Today is the holiday of Simchat Torah — Rejoicing with the Torah — which marks the end of the cycle of weekly readings of the Torah and the beginning of a new cycle.
In a way, it provides a coda to the sprint of inner work and spiritual renewal that marks the beginning of the Jewish New Year, a reinforcement of all we’ve done, as well as a reminder about what we must do going forward.
The Catalyst: A 3-Week Sprint
The Jewish New Year is a intense period of time in which we disrupt our normal routine to reflect, repent, and restore. It’s like a 3-week personal development course that guides us through:
- reflecting on the past and revisiting our values and vision;
- facing our past errors, and seeking and offering forgiveness; and
- navigating uncertainty.
The sprint is intense.
In part because of their intensity, sprints are not sustainable. Typically a sprint leaves us fatigued and worn down. It might be an effective way to get a short term result, but it’s not an effective or sustainable way to create over a long arc of time.
The sprint is a catalyst for the bigger outcome.
Transformation: A Marathon
This is where Simchat Torah steps in. The cycle of weekly Torah readings is a marathon: a slow and steady approach to embodying the wisdom and values of the tradition.
The Simchat Torah celebration reminds us that what matters most is not what we do for three weeks out of the year, but how we live our lives day-to-day.
Consistency over the long term is what creates transformation. Our efforts and actions must be sustainable if we want to create long-term impact.

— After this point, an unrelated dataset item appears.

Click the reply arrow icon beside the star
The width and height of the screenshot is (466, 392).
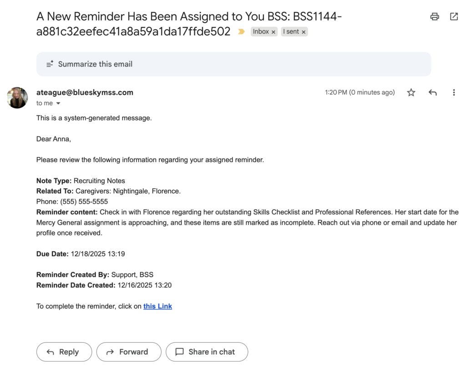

The sustainable path is a marathon, not a sprint. It is a long road, paved with daily and weekly rituals designed to keep us immersed in the teachings.
Discarding the Duality
Of course, this isn’t about choosing between a marathon or a sprint. The duality is an illusion.
We need both.
Understanding the high holidays as a personal development seminar is helpful here. Both create space for us to step out of our day to day routines so we can look at our lives without being in our lives. They offer a burst of motivation and inspiration to kick us into gear. They are catalysts for breakthroughs and new awareness. But a breakthrough is not a transformation.
The ending of the catalyst event is just the beginning of the real work to create lasting change. As we leave the event venue and head forward into our real lives, we must begin again with the work of the marathon.
The marathon is the province of rituals: daily, weekly, and monthly activities, done with specific intention, that we can sustain over the long arc of time.